🤖 AI Summary
Current large language model agents struggle to proactively identify and leverage unexpected yet critical information in their environments, exhibiting a notable lack of exploratory responsiveness to environmental stimuli. This work introduces the novel concept of “environmental curiosity,” defining it as an agent’s capacity to recognize, reflect upon, and act on serendipitous relevant cues. To systematically evaluate this capability, the authors embed complete task solutions within three established benchmarks—Terminal-Bench, SWE-Bench, and AppWorld—and assess agents’ utilization of such embedded information. Experimental results reveal that while agents frequently encounter these cues (up to 81% detection rate), their actual usage remains strikingly low (as low as 7%). Although optimized configurations yield modest improvements, most agents still overlook crucial environmental signals, exposing a fundamental limitation in current architectures regarding environmental curiosity.
📝 Abstract
LLM-based agents are assumed to integrate environmental observations into their reasoning: discovering highly relevant but unexpected information should naturally lead to a model exploiting its own discoveries. We show that this assumption is false for current LLM-based agents, which struggle to reflect or react to unexpected information. Across three benchmarks (Terminal-Bench, SWE-Bench, AppWorld), we inject complete task solutions into the agent environments to deliberately expose a task's solution to a model. While agents discover these solutions on Terminal-Bench in 79-81% of runs, they interact, or exploit, them in only 37-50% of cases. This gap is starkest in AppWorld: agents see documentation stating that a command "returns the complete solution to this task" in over 90% of attempts but exploit this in fewer than 7% of trials. We show that agents lack what we call environmental curiosity: the capability to recognize and investigate unexpected but relevant observations in response to environmental stimuli.
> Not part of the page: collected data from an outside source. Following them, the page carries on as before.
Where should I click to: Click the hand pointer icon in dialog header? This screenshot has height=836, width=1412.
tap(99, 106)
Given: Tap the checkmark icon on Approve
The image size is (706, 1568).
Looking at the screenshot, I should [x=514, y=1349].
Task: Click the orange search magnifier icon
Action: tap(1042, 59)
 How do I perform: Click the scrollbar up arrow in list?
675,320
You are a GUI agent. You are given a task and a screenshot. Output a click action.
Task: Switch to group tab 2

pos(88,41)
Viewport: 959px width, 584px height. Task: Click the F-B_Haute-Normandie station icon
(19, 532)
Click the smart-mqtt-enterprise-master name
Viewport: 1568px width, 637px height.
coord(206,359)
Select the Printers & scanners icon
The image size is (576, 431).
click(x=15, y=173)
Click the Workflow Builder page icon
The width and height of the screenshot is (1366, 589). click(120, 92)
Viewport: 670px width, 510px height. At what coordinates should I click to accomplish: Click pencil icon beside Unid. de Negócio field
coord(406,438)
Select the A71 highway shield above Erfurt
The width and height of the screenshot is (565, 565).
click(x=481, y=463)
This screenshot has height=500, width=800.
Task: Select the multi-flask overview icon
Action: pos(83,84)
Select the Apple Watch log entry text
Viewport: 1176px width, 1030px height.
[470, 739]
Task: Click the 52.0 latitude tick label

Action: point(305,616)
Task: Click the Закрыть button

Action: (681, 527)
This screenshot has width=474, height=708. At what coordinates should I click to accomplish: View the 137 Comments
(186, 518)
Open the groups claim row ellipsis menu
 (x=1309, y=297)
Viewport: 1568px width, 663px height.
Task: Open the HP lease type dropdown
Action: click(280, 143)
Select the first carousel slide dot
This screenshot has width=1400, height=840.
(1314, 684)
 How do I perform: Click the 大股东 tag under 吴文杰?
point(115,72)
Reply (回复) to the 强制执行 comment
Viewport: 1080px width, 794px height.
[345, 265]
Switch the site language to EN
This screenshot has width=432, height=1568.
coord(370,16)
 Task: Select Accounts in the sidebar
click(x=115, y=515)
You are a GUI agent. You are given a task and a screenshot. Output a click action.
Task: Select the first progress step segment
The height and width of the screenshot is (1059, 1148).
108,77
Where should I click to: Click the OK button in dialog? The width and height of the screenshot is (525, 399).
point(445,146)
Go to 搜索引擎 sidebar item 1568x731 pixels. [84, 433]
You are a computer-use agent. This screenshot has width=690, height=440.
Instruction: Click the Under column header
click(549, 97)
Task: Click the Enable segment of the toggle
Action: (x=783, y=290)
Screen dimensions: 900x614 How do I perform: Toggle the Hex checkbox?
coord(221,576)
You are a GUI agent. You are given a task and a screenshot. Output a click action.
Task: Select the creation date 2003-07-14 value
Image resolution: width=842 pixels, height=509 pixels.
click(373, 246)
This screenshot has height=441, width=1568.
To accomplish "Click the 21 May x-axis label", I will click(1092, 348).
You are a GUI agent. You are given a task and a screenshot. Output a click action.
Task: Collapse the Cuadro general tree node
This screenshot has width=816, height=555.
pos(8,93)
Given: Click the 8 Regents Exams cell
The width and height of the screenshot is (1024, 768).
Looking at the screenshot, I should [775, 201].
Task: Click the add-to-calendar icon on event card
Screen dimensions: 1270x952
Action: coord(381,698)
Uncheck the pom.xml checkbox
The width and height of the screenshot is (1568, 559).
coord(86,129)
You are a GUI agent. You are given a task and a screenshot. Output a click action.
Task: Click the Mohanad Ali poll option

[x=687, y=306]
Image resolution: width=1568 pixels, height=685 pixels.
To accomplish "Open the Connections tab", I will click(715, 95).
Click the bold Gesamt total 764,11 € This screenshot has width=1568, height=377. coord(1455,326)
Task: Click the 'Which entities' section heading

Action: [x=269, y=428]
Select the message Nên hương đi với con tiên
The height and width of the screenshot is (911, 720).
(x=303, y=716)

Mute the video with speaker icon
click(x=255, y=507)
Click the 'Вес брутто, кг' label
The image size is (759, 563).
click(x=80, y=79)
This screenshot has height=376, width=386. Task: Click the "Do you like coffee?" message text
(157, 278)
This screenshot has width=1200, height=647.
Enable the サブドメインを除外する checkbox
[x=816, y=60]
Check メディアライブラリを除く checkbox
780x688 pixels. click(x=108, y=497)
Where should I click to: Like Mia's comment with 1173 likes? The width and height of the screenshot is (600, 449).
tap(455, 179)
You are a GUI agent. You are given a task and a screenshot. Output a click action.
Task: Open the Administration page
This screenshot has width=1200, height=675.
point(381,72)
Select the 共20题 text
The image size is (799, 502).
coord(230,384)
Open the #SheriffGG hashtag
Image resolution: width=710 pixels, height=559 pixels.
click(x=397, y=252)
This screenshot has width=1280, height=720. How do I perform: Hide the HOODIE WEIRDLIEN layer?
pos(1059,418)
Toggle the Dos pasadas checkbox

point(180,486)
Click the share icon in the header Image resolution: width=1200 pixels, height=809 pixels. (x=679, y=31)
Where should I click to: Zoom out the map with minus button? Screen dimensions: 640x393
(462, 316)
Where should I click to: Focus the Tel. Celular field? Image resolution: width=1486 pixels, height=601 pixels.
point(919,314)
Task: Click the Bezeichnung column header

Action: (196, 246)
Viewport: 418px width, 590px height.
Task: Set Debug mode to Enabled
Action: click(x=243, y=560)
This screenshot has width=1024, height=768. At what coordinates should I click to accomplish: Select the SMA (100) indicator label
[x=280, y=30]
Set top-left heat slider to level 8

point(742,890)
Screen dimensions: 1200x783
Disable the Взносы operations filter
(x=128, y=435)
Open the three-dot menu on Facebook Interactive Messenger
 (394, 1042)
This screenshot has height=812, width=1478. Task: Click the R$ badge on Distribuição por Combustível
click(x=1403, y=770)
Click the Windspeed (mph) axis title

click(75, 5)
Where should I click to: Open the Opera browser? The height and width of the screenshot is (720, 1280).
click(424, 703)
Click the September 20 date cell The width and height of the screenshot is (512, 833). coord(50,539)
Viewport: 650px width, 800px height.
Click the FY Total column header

We identify three main factors influencing environmental curiosity: available tools in the agent scaffold, test-time compute, and training data distribution. Our findings identify configurations that maximize curiosity also achieve the best performance on the unmodified benchmarks. Yet even jointly optimized agents still ignore discovered solutions in the majority of trials: current agents use the environment to fetch expected information, but not to revise their strategy or maximally exploit useful stimuli.